In an appropriate way, we talked about what depression and ptsd are. I comforted them that Jesus helps me every single day. I gave them hope by explaining how God uses our weakness to show others His power. I gave them a few statistics of just how many people live with depression and how mental illness doesn’t always show on the outside. I added in there that if they ever feel really sad and like there is no hope, that they can come to me because there is always something we can do. Earlier that day, my friend suggested that I even role play with my kids and give them vocabulary and ways to respond to children at school. I took her wise advice and I’m so thankful.


My sensitive 9 year old’s chin quivered as she expressed her sadness over me always feeling sad, but then she quickly switched to telling me how she understands how God is using me. The fact that she thanked me for talking to her about these things astounded me. Inwardly, I still felt awkward, but at the same time, thankful. Only God could have given her eyes to see Him in our family’s situation. She appeared to have joy in her sorrow and hope in her grief.


The hard talks are worth it. It’s easier to suffer internally and not have open discussions with our children. Even I briefly gave into my feelings when I said “you’re fortunate, or unfortunate I guess, to have a mom who struggles and explains these things to you.” The shame I briefly entertained, interjected the word “unfortunate.” Why? Because I’m human and it’s hard.


That’s when my teenage son who is a budding advocate plopped on my lap, and corrected me by saying firmly “fortunate” while he kissed my forehead.

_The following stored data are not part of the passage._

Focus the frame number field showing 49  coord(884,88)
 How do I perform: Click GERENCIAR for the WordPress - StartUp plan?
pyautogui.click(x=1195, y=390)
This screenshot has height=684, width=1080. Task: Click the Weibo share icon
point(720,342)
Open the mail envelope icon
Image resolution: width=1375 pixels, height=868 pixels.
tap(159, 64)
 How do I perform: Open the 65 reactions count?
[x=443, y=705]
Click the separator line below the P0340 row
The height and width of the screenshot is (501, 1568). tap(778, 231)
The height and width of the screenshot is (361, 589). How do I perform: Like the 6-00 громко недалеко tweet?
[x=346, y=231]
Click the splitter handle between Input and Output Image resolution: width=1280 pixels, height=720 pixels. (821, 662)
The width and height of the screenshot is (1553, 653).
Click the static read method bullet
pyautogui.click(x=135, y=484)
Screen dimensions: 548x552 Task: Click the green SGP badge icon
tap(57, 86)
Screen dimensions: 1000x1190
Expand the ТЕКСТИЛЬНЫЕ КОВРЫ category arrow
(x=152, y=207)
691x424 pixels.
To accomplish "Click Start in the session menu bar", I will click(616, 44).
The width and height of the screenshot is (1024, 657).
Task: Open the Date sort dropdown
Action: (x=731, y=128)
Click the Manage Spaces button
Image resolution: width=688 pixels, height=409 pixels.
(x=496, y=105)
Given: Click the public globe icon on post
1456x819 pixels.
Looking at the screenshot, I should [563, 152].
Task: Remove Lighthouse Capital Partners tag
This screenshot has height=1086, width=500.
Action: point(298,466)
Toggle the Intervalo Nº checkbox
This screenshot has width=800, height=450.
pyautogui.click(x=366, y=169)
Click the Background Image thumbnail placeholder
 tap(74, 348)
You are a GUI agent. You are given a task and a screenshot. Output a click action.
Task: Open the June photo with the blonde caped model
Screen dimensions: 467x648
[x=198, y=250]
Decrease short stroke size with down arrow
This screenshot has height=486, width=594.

Mamas, our emotions tell us we are a burden, but to our children we are everything. Our emotions tell us we can’t survive the hard conversations about mental illness, but our kids are starving for open dialogue in the home. Our emotions tell us that if we allow them to see our weakness, they won’t understand how God can use that, but they absolutely can see God’s power through our weakness. And even they can be Truth-speakers, reminding us just how fortunate they are to be our children.


The fight for joy and our calling as godly mothers is worth it today. You mean everything, even with mental illness, to your children.